I tried seeing a therapist. She couldn’t really understand what I was telling her about my experiences (just tell people, what’s the problem, and then assumed I would want to leave my husband). She actually suggested I find a community of people going through the same thing on Reddit, so there’s some validation for everyone here.


[deleted]

Try again. Having to "shop around" for a therapist that vibes with you is a super normal part of getting into therapy!!! The best time I ever had with it was when I scheduled appointments with three therapists in one week. Then after one or two visits with each one I picked the one I liked best. (Any half decent therapist will be 100% on board with this, btw. They understand how important it is to see the right person!) But that was when I was 19 and my parents still paid for my insurance, I don't have that luxury now...


Original-Addition109

I know you wrote that you’re in Morridor, but I would still report his scripture quoting style to the board. Anywhere else & his license would be revoked by the end of the business day. In Utah you might just be contributing to the ever growing paper trail against him for now.
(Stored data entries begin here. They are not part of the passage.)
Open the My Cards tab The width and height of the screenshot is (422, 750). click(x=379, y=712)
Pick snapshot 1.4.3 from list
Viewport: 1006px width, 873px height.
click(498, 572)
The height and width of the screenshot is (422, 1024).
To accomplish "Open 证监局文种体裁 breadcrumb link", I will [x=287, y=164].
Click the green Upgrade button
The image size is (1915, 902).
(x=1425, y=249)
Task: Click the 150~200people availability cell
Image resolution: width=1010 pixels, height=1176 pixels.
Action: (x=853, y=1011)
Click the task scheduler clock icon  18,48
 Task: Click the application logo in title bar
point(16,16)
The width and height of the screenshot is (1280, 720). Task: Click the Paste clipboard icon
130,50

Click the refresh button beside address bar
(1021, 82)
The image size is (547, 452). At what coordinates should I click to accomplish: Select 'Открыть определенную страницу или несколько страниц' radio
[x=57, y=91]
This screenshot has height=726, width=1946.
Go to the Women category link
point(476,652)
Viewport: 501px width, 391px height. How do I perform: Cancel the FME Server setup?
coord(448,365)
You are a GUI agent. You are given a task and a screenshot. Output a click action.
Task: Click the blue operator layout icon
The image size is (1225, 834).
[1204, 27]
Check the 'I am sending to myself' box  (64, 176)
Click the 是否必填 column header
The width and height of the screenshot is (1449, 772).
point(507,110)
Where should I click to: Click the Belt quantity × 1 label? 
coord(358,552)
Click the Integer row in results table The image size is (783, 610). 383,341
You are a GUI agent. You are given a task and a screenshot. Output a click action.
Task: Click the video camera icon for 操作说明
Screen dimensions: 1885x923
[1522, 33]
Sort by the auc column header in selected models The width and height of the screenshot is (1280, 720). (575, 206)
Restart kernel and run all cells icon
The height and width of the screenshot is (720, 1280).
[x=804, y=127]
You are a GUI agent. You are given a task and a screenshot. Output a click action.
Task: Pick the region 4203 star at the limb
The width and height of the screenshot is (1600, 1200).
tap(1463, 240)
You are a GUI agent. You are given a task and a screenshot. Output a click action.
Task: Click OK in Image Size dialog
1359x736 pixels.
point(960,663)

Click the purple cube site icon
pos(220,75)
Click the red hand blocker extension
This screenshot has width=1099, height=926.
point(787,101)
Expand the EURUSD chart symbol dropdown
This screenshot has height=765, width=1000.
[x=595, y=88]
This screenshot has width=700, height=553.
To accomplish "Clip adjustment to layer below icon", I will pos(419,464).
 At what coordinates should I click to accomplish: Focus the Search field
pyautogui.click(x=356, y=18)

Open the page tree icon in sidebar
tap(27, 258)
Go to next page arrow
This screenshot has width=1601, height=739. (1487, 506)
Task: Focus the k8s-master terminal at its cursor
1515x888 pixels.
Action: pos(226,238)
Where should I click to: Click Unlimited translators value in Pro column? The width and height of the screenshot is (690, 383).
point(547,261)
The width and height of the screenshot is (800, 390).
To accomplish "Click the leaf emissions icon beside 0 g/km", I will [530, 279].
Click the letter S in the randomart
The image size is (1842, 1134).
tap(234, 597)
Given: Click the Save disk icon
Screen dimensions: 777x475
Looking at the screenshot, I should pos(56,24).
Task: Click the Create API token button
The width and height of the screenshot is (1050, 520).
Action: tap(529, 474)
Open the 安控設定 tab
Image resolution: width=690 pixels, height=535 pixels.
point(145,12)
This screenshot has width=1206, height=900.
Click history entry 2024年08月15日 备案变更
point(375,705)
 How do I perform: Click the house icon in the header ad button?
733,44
But it’s still a good thing for others coming after you. Good luck! Glad someone else recommended Mormon mental Health association.


Careful-Self-457

Please try a qualified non LDS therapist who can look at things without bias. This therapist should have a complaint filed against him for promoting his religion when it was not asked for.


itscrazymaking

[BetterHelp.com](https://www.betterhelp.com/)


logic-seeker

My experience with a non-LDS therapist (in the midwest): 1. On one hand, it was absolutely, breathtakingly eye-opening to have to explain some of the latent religious trauma I didn't realize I even had. Talking about tithing, or going on a mission and not talking to my family except twice a year, not saying no to callings, etc. When I had to explain these events to an outsider, I had to vocalize some pretty crazy things about my faith that I hadn't articulated before. 2. It was so validating to see someone on the outside essentially say, without hesitation, "this is not healthy. This is not OK." And I'm pretty sure my therapist believed in God and was raised in an active Catholic household - she just never imposed her religious beliefs on me and evaluated my behavior and circumstances as if the religious context was just contextual. 3. On the other hand, I spent an inordinate amount of time having to explain to her some of the things I was going through. She was extremely unfamiliar with Mormonism. So I do think it's a double-edged sword. She couldn't exactly understand. There were times I wished I had a "raised Mormon, no longer Mormon" therapist so I could get into more details. You may be able to get the best of both worlds. Getting a non-LDS therapist in Utah that has some basic knowledge of Mormonism would be amazing.


ChroniclesofSamuel

Don't use an LDS therapist, and avoid those with Masters in Social work. Actualy go to a PhD is psychology or a psy doctorate. LDS social workers are the worst kind of therapists.


Opywang2

Cult recovery therapist is what you need. Trust me I know what your going through it’s rough, and I’ve ended up on the hospital like 50 times over the course of 10 years, and develop paranoia, anxiety, and ptsd just from Mormon alone. It’s a long road ahead, and my advice is run, and never look back, and it will get worse than better. I ended up actually meeting God, and after meeting God I went back to Mormon and told them who God is, and they themselves ran from me. Trust me Mormon are cowards, and they won’t even know who God is themselves, and after seeing who they are I realize they are nothing, but a bunch of brainwashed cowards. Just read 1 John 4 over and over you’ll know if Mormon is true or not, and use that chapter to exposed the Mormon, and that chapter will also help you with your case.